In order to confirm that the MBFR could be an appropriate metric which reflects the memory intensiveness, we compared it with the L3 miss rate, which might be regarded as a possible memory intensiveness metric to identify the memory intensity [7, 10]. Figure 6 shows the total L3 miss rate and total MBFR for each workload. As shown in the figure (left), we can figure out that some memory intensive workloads have low L3 miss rates which do not reflect their memory intensity. For example, lbm is known as a memory intensive workload and shows higher slowdown than the CPU intensive workloads as shown in the figure, but it has lower L3 miss rates than the other CPU intensive workloads, zeusmp and sjeng.
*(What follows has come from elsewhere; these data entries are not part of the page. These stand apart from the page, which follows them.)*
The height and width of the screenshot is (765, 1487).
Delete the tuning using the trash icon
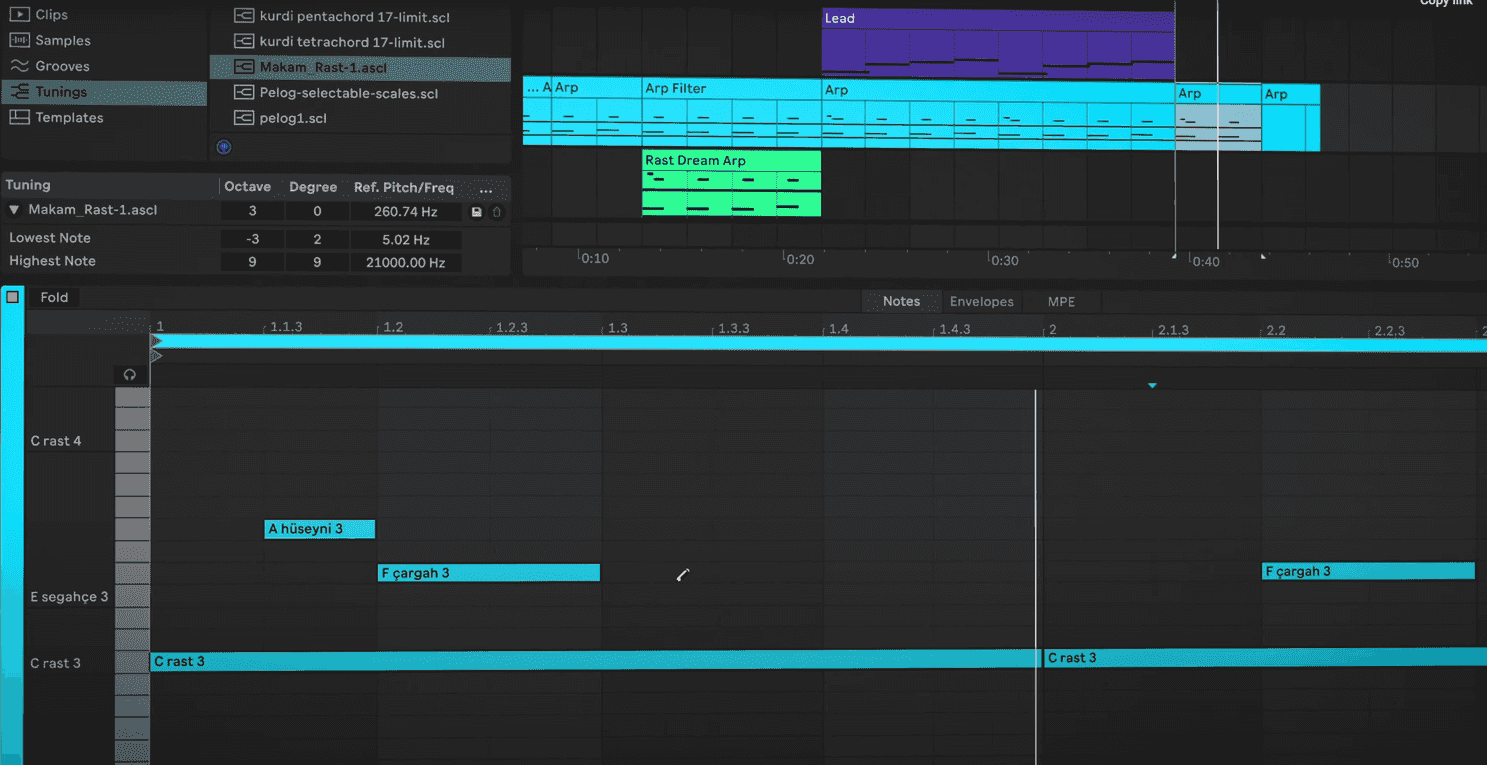(x=498, y=211)
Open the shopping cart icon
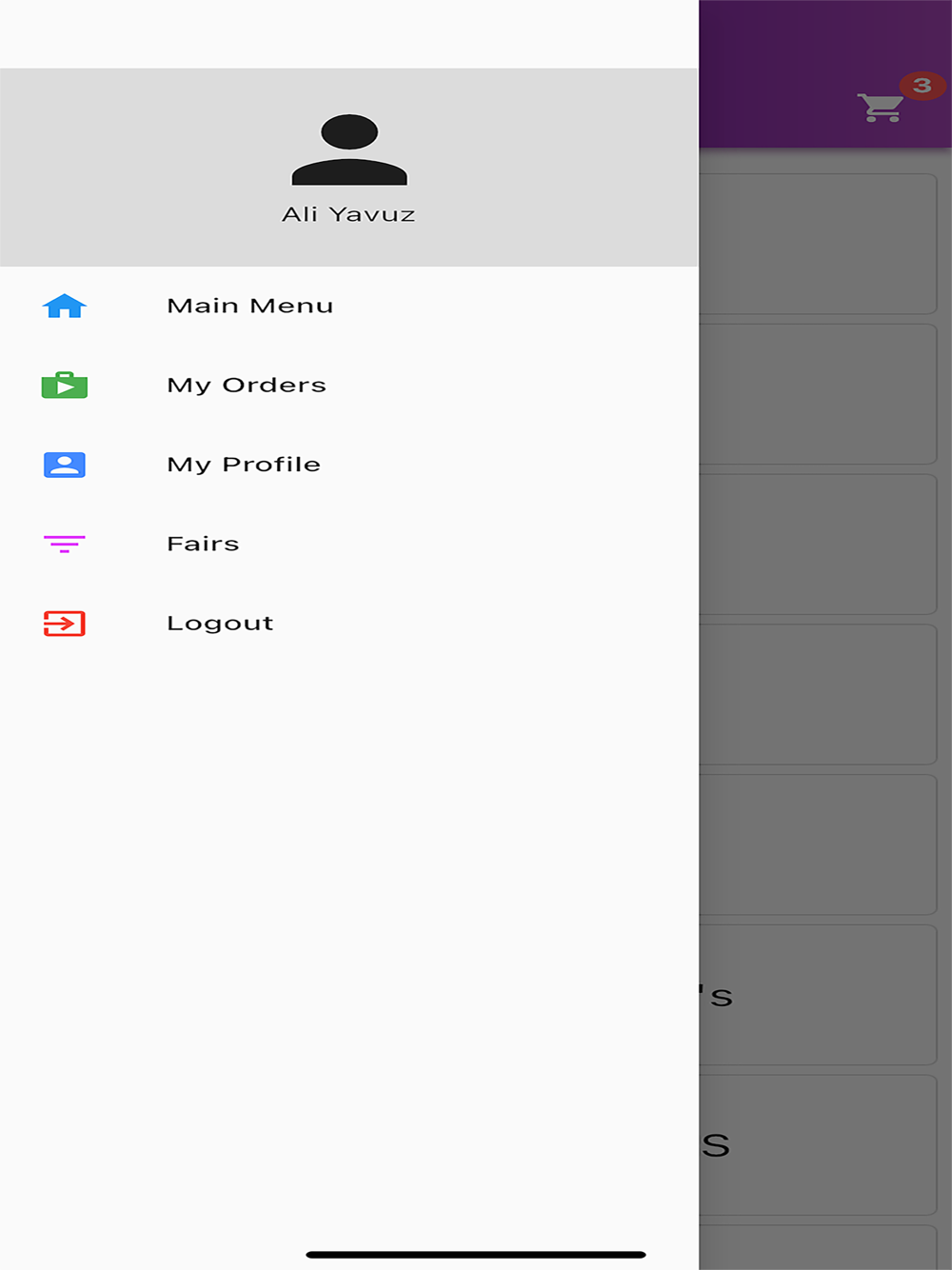952x1270 pixels. point(880,108)
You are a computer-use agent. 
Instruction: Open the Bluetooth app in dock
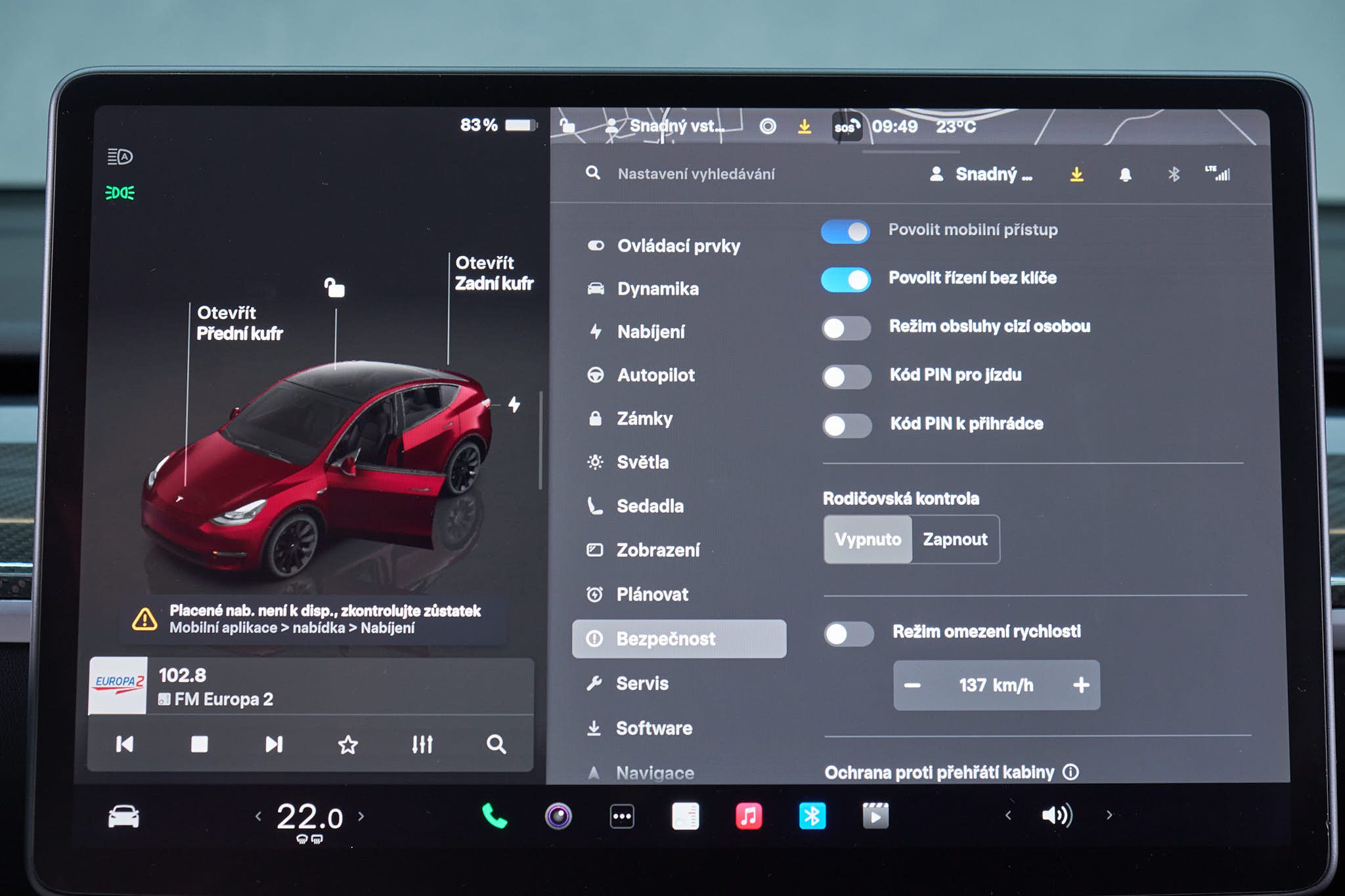tap(812, 816)
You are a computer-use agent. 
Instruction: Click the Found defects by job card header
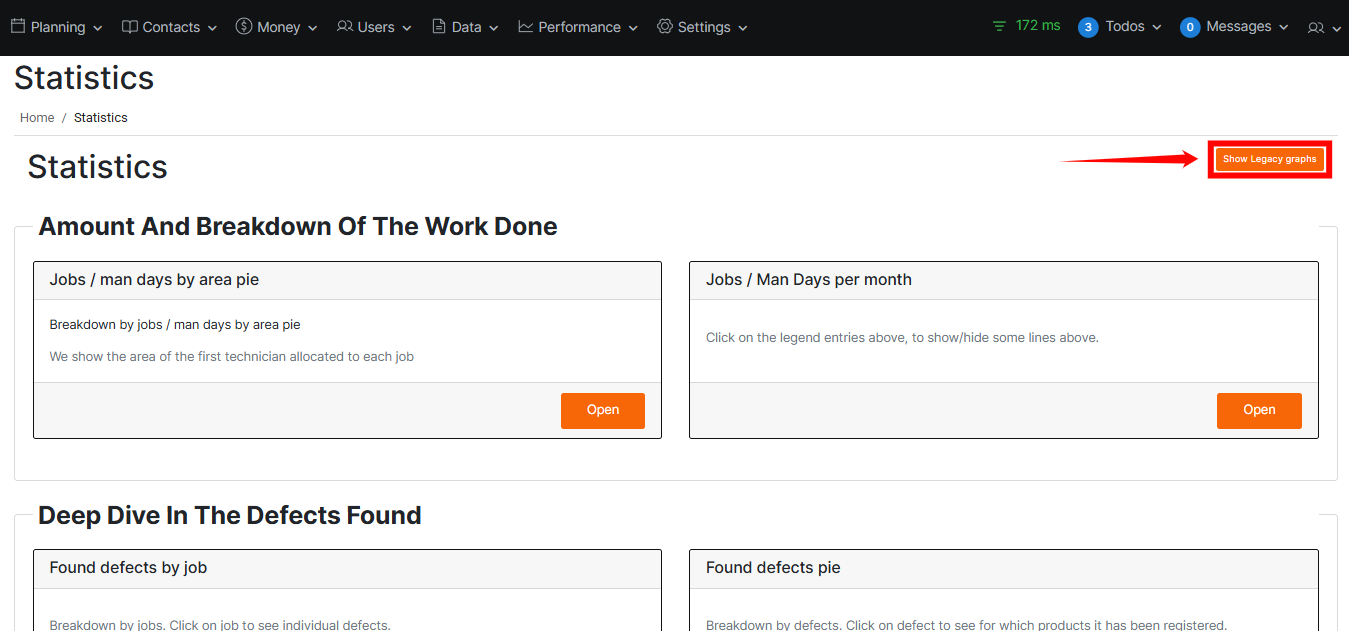coord(347,568)
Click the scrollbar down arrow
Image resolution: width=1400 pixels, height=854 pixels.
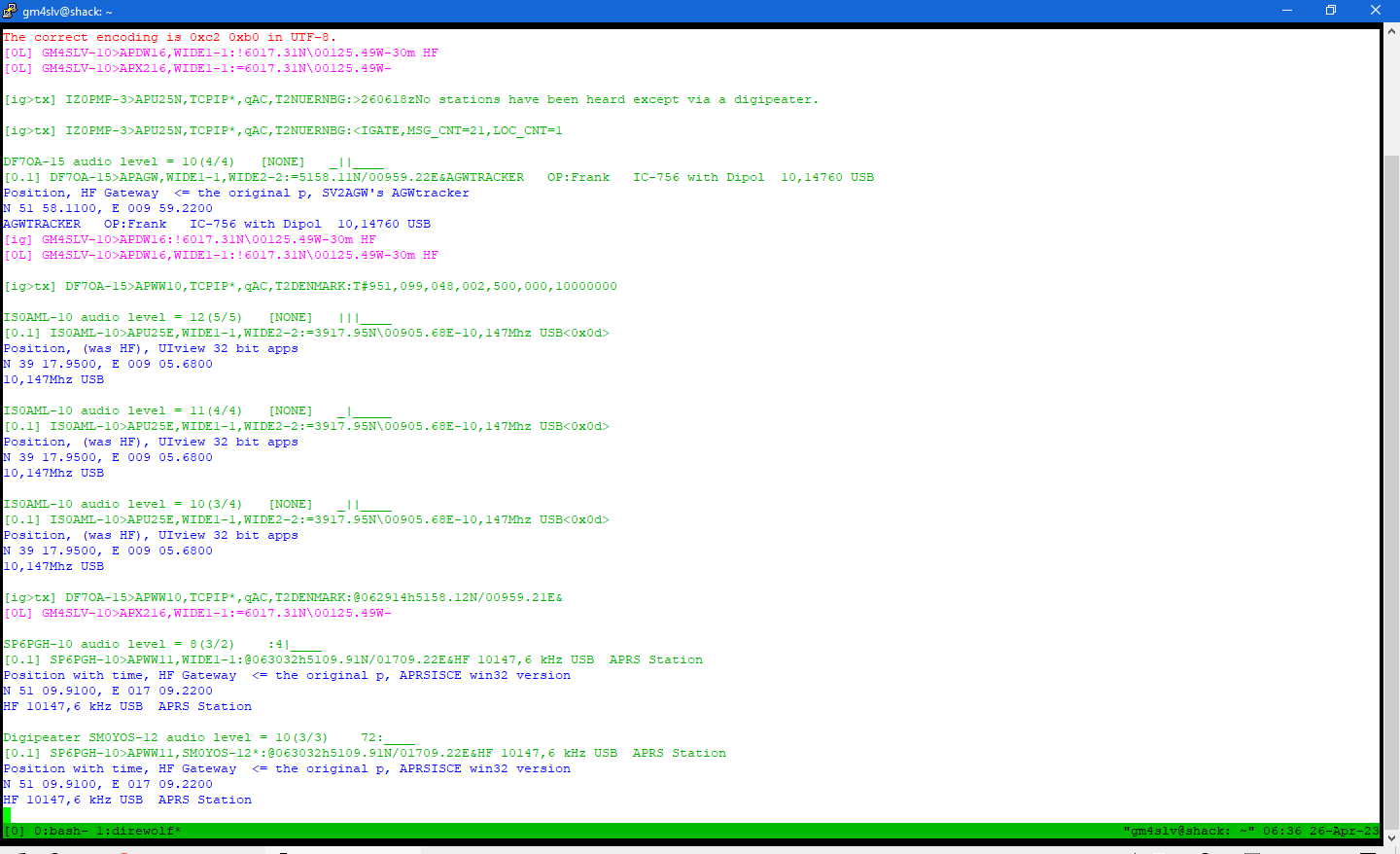click(x=1391, y=836)
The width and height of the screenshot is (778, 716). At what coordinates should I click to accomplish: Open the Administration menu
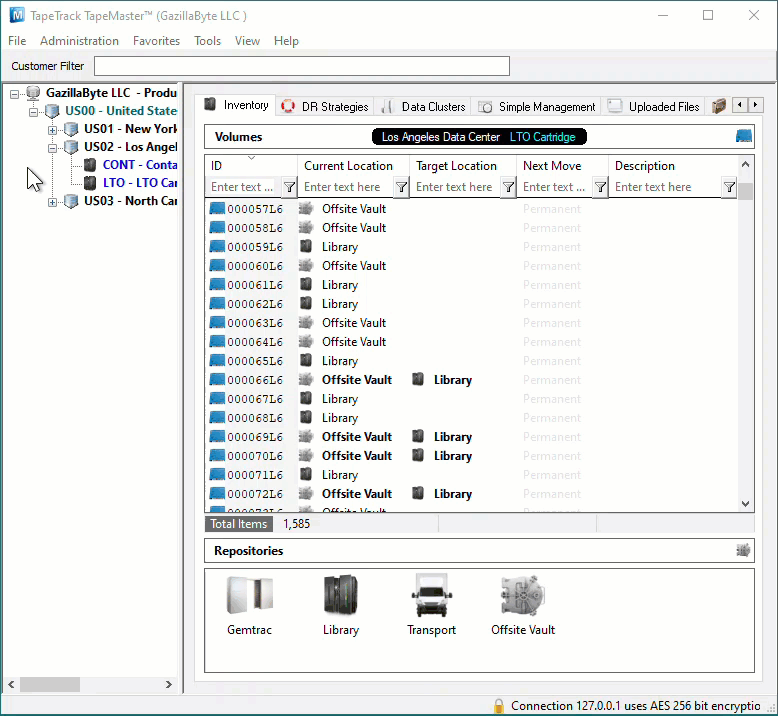point(79,41)
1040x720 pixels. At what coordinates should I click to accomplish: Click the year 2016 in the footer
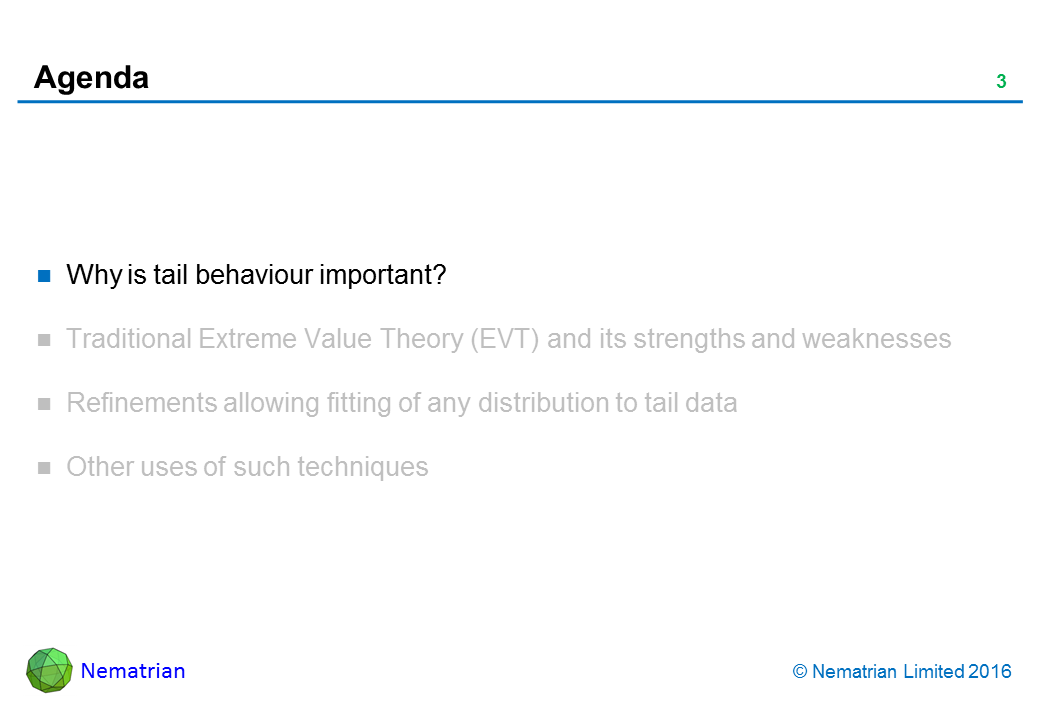(x=990, y=672)
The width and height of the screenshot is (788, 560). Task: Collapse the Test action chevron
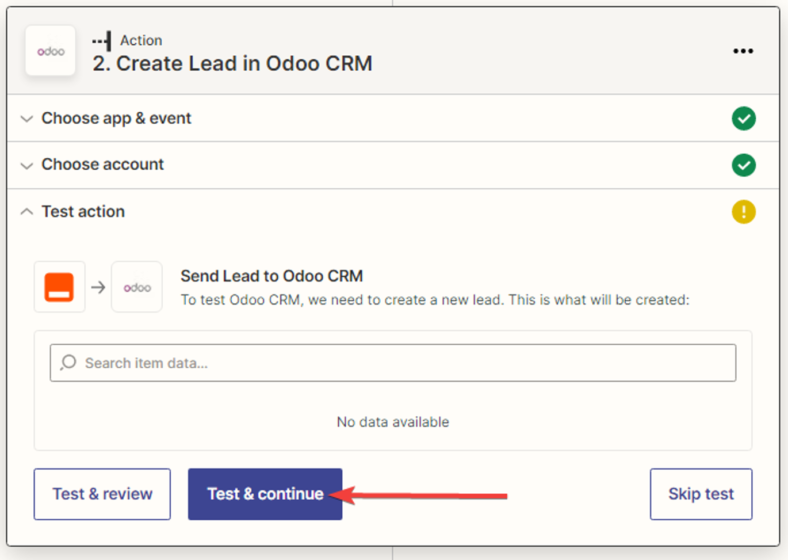[x=27, y=212]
However Fig. 6 (right) shows that memory intensive workloads, lbm and GemsFDTD, have higher memory buffer full rates than the CPU intensive workloads. These results indicate that a single factor such as L3 miss rates may not show the memory contention in all cases. Via some stress tests and comparison experiments, we found that MBFR is an effective metric that shows the slowdown of VM.

3.2.2 SoftIRQs

To figure out the behavior of latency-sensitive workloads, we need to understand how the network I/O operations are performed. When the latency-sensitive workloads communicate with other clients, the network I/O occurs, and then the interrupts, as known as SoftIRQs (Software Interrupt Requests), are generated from the NIC of physical machines to process the incoming network packets. As shown in Fig. 7, the number of queries processed per second (QPS) during the execution of memcached workload as the throughput, and that of generated SoftIRQs (y-axis) increase as the rate (x-axis) of the requests made by the client grows. Also we find that the more network traffic is incoming, the more packets are processed, and the more interrupts occur. Based on this result, we could conclude that there is a strong correlation among the network traffic, the number of interrupts, and the performance of latency-sensitive workloads.

3.2.3 Time window for collecting the values of metrics

To detect the change in the performance of workloads, we collect the MBFR and SoftIRQ samples for some intervals of time such as every 10 (for the local scheduler) and 30 s (for the global scheduler), considering these intervals as the time windows. The use of time window is necessary for estimating the slowdown of VMs or predicting the violation of SLOs. The local/global scheduler has its own scheduling interval, and the workload profiler monitors the consecutive samples for the intervals in order to provide the information to the schedulers. If the samples are collected, the information for scheduling is calculated from the collected samples and sent to the schedulers. For example, the averages of metric values are calculated and sent to the local schedulers in order to decide the memory intensities of the hosts. For global scheduling, the workload profilers send the samples of metric values collected every 30 s to the global scheduler, and the scheduler can decide which host has workloads causing SLO violations, and then perform migrations for the workloads.

Fig. 7
figure 7

Relationship between SoftIRQs and Throughput. As the SoftIRQ is saturated, the throughput is also saturated. This indicates the SoftIRQ reflects the load in the queueing system

Many other researchers recognized the importance of processing interrupts for the latency sensitive workloads, and thus they tried to improve the performance of interrupt processing [1115]. Therefore, we decided to use the number of interrupts as an indicator to reflect the performance of the latency-sensitive workloads.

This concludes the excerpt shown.